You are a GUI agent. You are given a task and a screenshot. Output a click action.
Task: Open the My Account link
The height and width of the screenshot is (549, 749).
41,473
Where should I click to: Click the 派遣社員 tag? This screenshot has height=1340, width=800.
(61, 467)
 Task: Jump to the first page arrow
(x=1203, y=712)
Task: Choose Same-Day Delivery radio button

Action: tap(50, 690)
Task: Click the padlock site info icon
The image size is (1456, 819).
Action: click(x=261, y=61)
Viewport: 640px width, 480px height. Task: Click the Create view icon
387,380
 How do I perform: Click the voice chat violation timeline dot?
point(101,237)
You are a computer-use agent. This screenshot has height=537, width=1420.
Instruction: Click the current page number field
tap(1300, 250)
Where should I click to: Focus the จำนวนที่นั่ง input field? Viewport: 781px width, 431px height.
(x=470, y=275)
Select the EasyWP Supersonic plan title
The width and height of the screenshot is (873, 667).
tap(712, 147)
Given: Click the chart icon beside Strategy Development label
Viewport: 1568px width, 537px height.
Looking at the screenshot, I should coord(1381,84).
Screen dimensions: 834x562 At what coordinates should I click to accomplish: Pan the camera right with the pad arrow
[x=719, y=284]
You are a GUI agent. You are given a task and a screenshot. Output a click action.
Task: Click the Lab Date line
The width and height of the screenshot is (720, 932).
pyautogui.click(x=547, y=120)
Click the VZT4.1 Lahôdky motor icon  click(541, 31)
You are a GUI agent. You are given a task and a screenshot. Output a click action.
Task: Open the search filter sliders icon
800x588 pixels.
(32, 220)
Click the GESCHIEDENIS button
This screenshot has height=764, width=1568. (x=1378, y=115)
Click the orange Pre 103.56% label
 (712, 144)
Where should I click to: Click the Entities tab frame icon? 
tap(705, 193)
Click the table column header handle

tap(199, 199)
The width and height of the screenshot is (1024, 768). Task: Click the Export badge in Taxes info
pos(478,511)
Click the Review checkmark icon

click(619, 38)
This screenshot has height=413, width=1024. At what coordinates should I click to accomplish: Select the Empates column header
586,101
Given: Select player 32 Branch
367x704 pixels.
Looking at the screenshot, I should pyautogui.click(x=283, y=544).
▬▬▬▬▬▬
> STATED GOAL: Write out every line of the rows above word for word, with nothing changed.

> OUTPUT:
You are a GUI agent. You are given a task and a screenshot. Output a click action.
Task: Open the My Account link
The height and width of the screenshot is (549, 749).
41,473
Where should I click to: Click the 派遣社員 tag? This screenshot has height=1340, width=800.
(61, 467)
 Task: Jump to the first page arrow
(x=1203, y=712)
Task: Choose Same-Day Delivery radio button

Action: tap(50, 690)
Task: Click the padlock site info icon
The image size is (1456, 819).
Action: click(x=261, y=61)
Viewport: 640px width, 480px height. Task: Click the Create view icon
387,380
 How do I perform: Click the voice chat violation timeline dot?
point(101,237)
You are a computer-use agent. This screenshot has height=537, width=1420.
Instruction: Click the current page number field
tap(1300, 250)
Where should I click to: Focus the จำนวนที่นั่ง input field? Viewport: 781px width, 431px height.
(x=470, y=275)
Select the EasyWP Supersonic plan title
The width and height of the screenshot is (873, 667).
tap(712, 147)
Given: Click the chart icon beside Strategy Development label
Viewport: 1568px width, 537px height.
Looking at the screenshot, I should coord(1381,84).
Screen dimensions: 834x562 At what coordinates should I click to accomplish: Pan the camera right with the pad arrow
[x=719, y=284]
You are a GUI agent. You are given a task and a screenshot. Output a click action.
Task: Click the Lab Date line
The width and height of the screenshot is (720, 932).
pyautogui.click(x=547, y=120)
Click the VZT4.1 Lahôdky motor icon  click(541, 31)
You are a GUI agent. You are given a task and a screenshot. Output a click action.
Task: Open the search filter sliders icon
800x588 pixels.
(32, 220)
Click the GESCHIEDENIS button
This screenshot has height=764, width=1568. (x=1378, y=115)
Click the orange Pre 103.56% label
 (712, 144)
Where should I click to: Click the Entities tab frame icon? 
tap(705, 193)
Click the table column header handle

tap(199, 199)
The width and height of the screenshot is (1024, 768). Task: Click the Export badge in Taxes info
pos(478,511)
Click the Review checkmark icon

click(619, 38)
This screenshot has height=413, width=1024. At what coordinates should I click to accomplish: Select the Empates column header
586,101
Given: Select player 32 Branch
367x704 pixels.
Looking at the screenshot, I should pyautogui.click(x=283, y=544).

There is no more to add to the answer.